TASK DETAILS - Copy every line below precisely as it appears.

EXERCISE INPUT -
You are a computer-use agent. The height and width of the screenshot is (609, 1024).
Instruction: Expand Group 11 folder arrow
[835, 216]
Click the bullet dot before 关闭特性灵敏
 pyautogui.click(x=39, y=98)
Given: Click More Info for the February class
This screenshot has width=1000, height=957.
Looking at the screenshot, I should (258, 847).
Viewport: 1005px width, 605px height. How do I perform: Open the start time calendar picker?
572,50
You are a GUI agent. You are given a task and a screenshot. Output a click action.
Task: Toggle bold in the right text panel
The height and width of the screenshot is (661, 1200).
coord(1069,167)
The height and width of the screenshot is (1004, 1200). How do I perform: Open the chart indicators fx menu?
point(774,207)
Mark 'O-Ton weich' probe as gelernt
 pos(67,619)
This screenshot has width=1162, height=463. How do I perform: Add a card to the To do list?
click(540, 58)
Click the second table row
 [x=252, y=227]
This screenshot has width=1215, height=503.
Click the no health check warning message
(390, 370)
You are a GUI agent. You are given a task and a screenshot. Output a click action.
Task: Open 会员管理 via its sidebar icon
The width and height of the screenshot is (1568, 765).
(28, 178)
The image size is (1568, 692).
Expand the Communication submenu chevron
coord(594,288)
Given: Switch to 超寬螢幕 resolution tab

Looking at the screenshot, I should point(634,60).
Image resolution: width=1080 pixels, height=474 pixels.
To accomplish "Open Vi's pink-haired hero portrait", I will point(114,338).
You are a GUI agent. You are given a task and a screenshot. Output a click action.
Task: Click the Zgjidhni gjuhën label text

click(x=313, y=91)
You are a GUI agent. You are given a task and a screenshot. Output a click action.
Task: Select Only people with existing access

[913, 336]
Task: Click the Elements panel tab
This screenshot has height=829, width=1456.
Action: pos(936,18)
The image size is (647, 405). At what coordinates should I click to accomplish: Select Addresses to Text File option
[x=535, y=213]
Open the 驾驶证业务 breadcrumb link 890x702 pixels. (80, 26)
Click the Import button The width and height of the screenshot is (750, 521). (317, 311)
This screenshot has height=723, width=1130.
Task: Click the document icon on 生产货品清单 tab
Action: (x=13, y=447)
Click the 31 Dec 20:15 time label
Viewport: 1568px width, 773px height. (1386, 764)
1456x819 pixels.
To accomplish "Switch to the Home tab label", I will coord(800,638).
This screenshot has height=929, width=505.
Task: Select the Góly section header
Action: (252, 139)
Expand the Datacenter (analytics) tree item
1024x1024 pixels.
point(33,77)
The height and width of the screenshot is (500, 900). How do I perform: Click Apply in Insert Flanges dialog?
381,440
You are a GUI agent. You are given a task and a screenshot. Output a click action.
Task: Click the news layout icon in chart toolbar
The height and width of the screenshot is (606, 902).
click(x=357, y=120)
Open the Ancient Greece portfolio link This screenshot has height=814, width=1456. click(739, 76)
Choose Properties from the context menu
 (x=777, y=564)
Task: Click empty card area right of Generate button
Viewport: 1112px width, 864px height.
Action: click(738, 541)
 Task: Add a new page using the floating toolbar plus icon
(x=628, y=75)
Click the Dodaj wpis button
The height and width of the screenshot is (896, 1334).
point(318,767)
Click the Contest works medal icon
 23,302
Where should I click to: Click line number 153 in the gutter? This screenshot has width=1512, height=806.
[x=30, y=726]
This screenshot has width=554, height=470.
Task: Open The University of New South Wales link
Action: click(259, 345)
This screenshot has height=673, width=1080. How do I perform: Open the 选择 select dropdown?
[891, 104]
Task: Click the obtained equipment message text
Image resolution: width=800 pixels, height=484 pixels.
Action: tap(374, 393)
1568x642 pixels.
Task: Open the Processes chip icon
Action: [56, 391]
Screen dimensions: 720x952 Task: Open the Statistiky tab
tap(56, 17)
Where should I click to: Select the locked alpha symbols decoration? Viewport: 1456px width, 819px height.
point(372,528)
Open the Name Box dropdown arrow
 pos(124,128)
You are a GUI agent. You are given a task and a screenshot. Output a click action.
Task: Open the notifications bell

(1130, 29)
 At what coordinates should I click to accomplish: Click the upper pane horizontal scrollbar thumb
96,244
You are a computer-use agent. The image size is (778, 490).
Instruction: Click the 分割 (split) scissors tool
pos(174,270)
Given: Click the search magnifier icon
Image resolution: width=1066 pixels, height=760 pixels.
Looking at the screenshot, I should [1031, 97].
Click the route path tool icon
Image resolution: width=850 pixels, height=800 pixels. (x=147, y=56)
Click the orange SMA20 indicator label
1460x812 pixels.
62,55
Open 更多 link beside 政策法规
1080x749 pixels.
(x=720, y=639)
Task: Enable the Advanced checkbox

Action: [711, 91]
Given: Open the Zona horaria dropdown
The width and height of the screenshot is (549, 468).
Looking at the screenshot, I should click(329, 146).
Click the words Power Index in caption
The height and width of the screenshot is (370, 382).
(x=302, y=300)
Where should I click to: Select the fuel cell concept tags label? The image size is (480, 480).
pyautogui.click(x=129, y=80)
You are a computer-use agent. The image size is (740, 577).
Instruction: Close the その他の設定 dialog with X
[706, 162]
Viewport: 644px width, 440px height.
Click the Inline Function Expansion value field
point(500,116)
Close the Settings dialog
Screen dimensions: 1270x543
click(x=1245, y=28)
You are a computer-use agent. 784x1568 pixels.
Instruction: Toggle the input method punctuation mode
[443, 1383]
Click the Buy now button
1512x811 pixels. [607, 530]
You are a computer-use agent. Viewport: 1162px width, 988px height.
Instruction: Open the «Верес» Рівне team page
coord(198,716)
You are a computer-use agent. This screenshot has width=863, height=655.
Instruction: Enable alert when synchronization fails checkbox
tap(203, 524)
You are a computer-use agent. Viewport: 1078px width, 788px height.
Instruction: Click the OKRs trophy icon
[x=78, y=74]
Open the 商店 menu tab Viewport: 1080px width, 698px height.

YOUR RESPONSE -
You are a computer-use agent. The height and width of the screenshot is (609, 1024).
Instruction: Expand Group 11 folder arrow
[835, 216]
Click the bullet dot before 关闭特性灵敏
 pyautogui.click(x=39, y=98)
Given: Click More Info for the February class
This screenshot has width=1000, height=957.
Looking at the screenshot, I should (258, 847).
Viewport: 1005px width, 605px height. How do I perform: Open the start time calendar picker?
572,50
You are a GUI agent. You are given a task and a screenshot. Output a click action.
Task: Toggle bold in the right text panel
The height and width of the screenshot is (661, 1200).
coord(1069,167)
The height and width of the screenshot is (1004, 1200). How do I perform: Open the chart indicators fx menu?
point(774,207)
Mark 'O-Ton weich' probe as gelernt
 pos(67,619)
This screenshot has width=1162, height=463. How do I perform: Add a card to the To do list?
click(540, 58)
Click the second table row
 [x=252, y=227]
This screenshot has width=1215, height=503.
Click the no health check warning message
(390, 370)
You are a GUI agent. You are given a task and a screenshot. Output a click action.
Task: Open 会员管理 via its sidebar icon
The width and height of the screenshot is (1568, 765).
(28, 178)
The image size is (1568, 692).
Expand the Communication submenu chevron
coord(594,288)
Given: Switch to 超寬螢幕 resolution tab

Looking at the screenshot, I should point(634,60).
Image resolution: width=1080 pixels, height=474 pixels.
To accomplish "Open Vi's pink-haired hero portrait", I will point(114,338).
You are a GUI agent. You are given a task and a screenshot. Output a click action.
Task: Click the Zgjidhni gjuhën label text

click(x=313, y=91)
You are a GUI agent. You are given a task and a screenshot. Output a click action.
Task: Select Only people with existing access

[913, 336]
Task: Click the Elements panel tab
This screenshot has height=829, width=1456.
Action: pos(936,18)
The image size is (647, 405). At what coordinates should I click to accomplish: Select Addresses to Text File option
[x=535, y=213]
Open the 驾驶证业务 breadcrumb link 890x702 pixels. (80, 26)
Click the Import button The width and height of the screenshot is (750, 521). (317, 311)
This screenshot has height=723, width=1130.
Task: Click the document icon on 生产货品清单 tab
Action: (x=13, y=447)
Click the 31 Dec 20:15 time label
Viewport: 1568px width, 773px height. (1386, 764)
1456x819 pixels.
To accomplish "Switch to the Home tab label", I will coord(800,638).
This screenshot has height=929, width=505.
Task: Select the Góly section header
Action: (252, 139)
Expand the Datacenter (analytics) tree item
1024x1024 pixels.
point(33,77)
The height and width of the screenshot is (500, 900). How do I perform: Click Apply in Insert Flanges dialog?
381,440
You are a GUI agent. You are given a task and a screenshot. Output a click action.
Task: Click the news layout icon in chart toolbar
The height and width of the screenshot is (606, 902).
click(x=357, y=120)
Open the Ancient Greece portfolio link This screenshot has height=814, width=1456. click(739, 76)
Choose Properties from the context menu
 (x=777, y=564)
Task: Click empty card area right of Generate button
Viewport: 1112px width, 864px height.
Action: click(738, 541)
 Task: Add a new page using the floating toolbar plus icon
(x=628, y=75)
Click the Dodaj wpis button
The height and width of the screenshot is (896, 1334).
point(318,767)
Click the Contest works medal icon
 23,302
Where should I click to: Click line number 153 in the gutter? This screenshot has width=1512, height=806.
[x=30, y=726]
This screenshot has width=554, height=470.
Task: Open The University of New South Wales link
Action: click(259, 345)
This screenshot has height=673, width=1080. How do I perform: Open the 选择 select dropdown?
[891, 104]
Task: Click the obtained equipment message text
Image resolution: width=800 pixels, height=484 pixels.
Action: tap(374, 393)
1568x642 pixels.
Task: Open the Processes chip icon
Action: [56, 391]
Screen dimensions: 720x952 Task: Open the Statistiky tab
tap(56, 17)
Where should I click to: Select the locked alpha symbols decoration? Viewport: 1456px width, 819px height.
point(372,528)
Open the Name Box dropdown arrow
 pos(124,128)
You are a GUI agent. You are given a task and a screenshot. Output a click action.
Task: Open the notifications bell

(1130, 29)
 At what coordinates should I click to accomplish: Click the upper pane horizontal scrollbar thumb
96,244
You are a computer-use agent. The image size is (778, 490).
Instruction: Click the 分割 (split) scissors tool
pos(174,270)
Given: Click the search magnifier icon
Image resolution: width=1066 pixels, height=760 pixels.
Looking at the screenshot, I should [1031, 97].
Click the route path tool icon
Image resolution: width=850 pixels, height=800 pixels. (x=147, y=56)
Click the orange SMA20 indicator label
1460x812 pixels.
62,55
Open 更多 link beside 政策法规
1080x749 pixels.
(x=720, y=639)
Task: Enable the Advanced checkbox

Action: [711, 91]
Given: Open the Zona horaria dropdown
The width and height of the screenshot is (549, 468).
Looking at the screenshot, I should click(329, 146).
Click the words Power Index in caption
The height and width of the screenshot is (370, 382).
(x=302, y=300)
Where should I click to: Select the fuel cell concept tags label? The image size is (480, 480).
pyautogui.click(x=129, y=80)
You are a computer-use agent. The image size is (740, 577).
Instruction: Close the その他の設定 dialog with X
[706, 162]
Viewport: 644px width, 440px height.
Click the Inline Function Expansion value field
point(500,116)
Close the Settings dialog
Screen dimensions: 1270x543
click(x=1245, y=28)
You are a computer-use agent. 784x1568 pixels.
Instruction: Toggle the input method punctuation mode
[443, 1383]
Click the Buy now button
1512x811 pixels. [607, 530]
You are a computer-use agent. Viewport: 1162px width, 988px height.
Instruction: Open the «Верес» Рівне team page
coord(198,716)
You are a computer-use agent. This screenshot has width=863, height=655.
Instruction: Enable alert when synchronization fails checkbox
tap(203, 524)
You are a computer-use agent. Viewport: 1078px width, 788px height.
Instruction: Click the OKRs trophy icon
[x=78, y=74]
Open the 商店 menu tab Viewport: 1080px width, 698px height.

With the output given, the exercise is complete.